→ **Exercise instructions**
Each line of the material below is to be written out exactly. Leave out any picture.
(Data to use Opens)
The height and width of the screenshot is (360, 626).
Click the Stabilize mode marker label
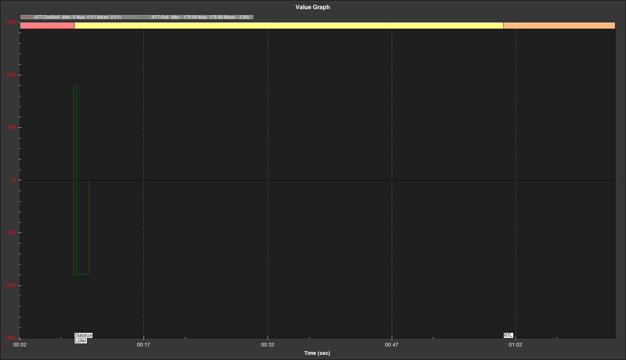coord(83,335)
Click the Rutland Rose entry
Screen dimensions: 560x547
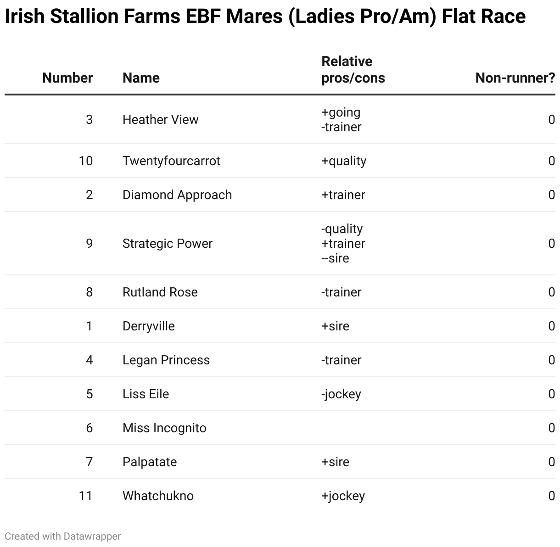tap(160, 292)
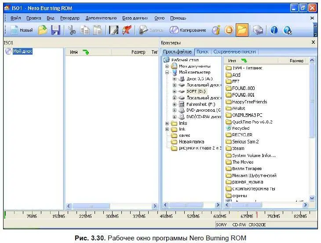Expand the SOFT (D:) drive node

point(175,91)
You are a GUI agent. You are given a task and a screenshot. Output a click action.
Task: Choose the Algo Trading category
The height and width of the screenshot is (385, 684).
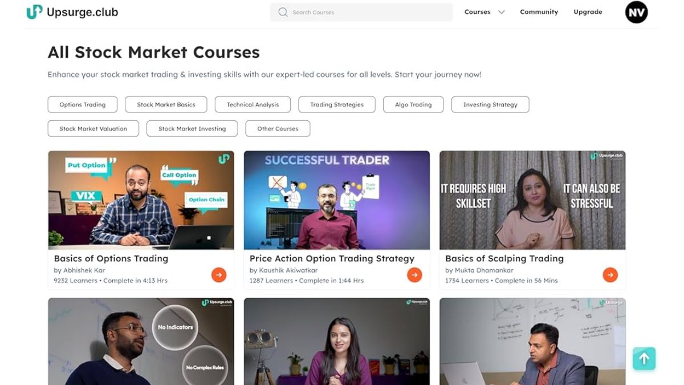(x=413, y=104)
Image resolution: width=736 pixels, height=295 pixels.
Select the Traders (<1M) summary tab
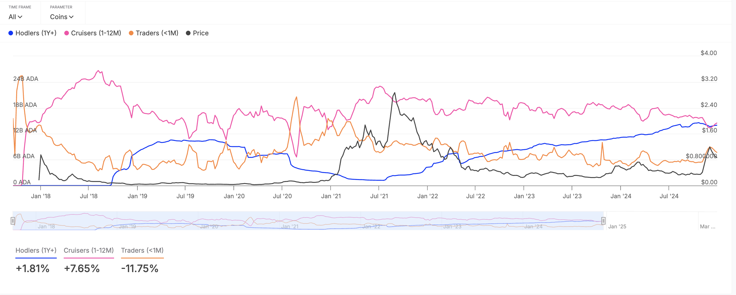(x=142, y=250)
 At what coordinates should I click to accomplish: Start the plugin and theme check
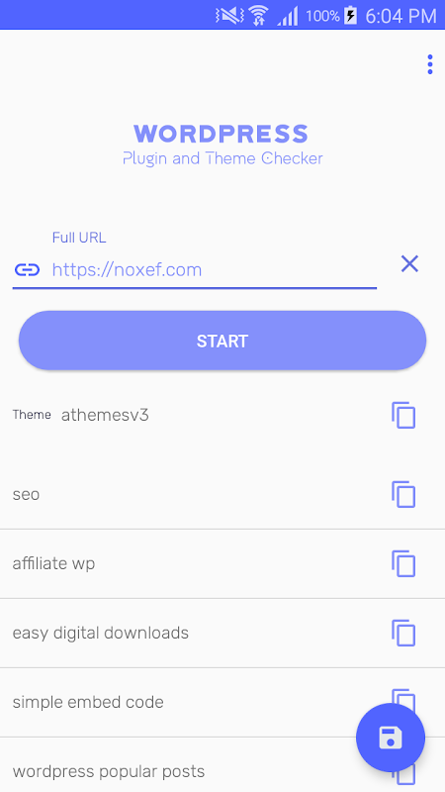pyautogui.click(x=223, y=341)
(Data to use Closes)
→ **Solution to this exercise**
The height and width of the screenshot is (360, 626).
Click the Stabilize mode marker label
coord(83,335)
Click the Rutland Rose entry
Screen dimensions: 560x547
tap(160, 292)
Expand the SOFT (D:) drive node

point(175,91)
You are a GUI agent. You are given a task and a screenshot. Output a click action.
Task: Choose the Algo Trading category
The height and width of the screenshot is (385, 684).
(x=413, y=104)
Image resolution: width=736 pixels, height=295 pixels.
Select the Traders (<1M) summary tab
(x=142, y=250)
 At what coordinates should I click to accomplish: Start the plugin and theme check
pyautogui.click(x=223, y=341)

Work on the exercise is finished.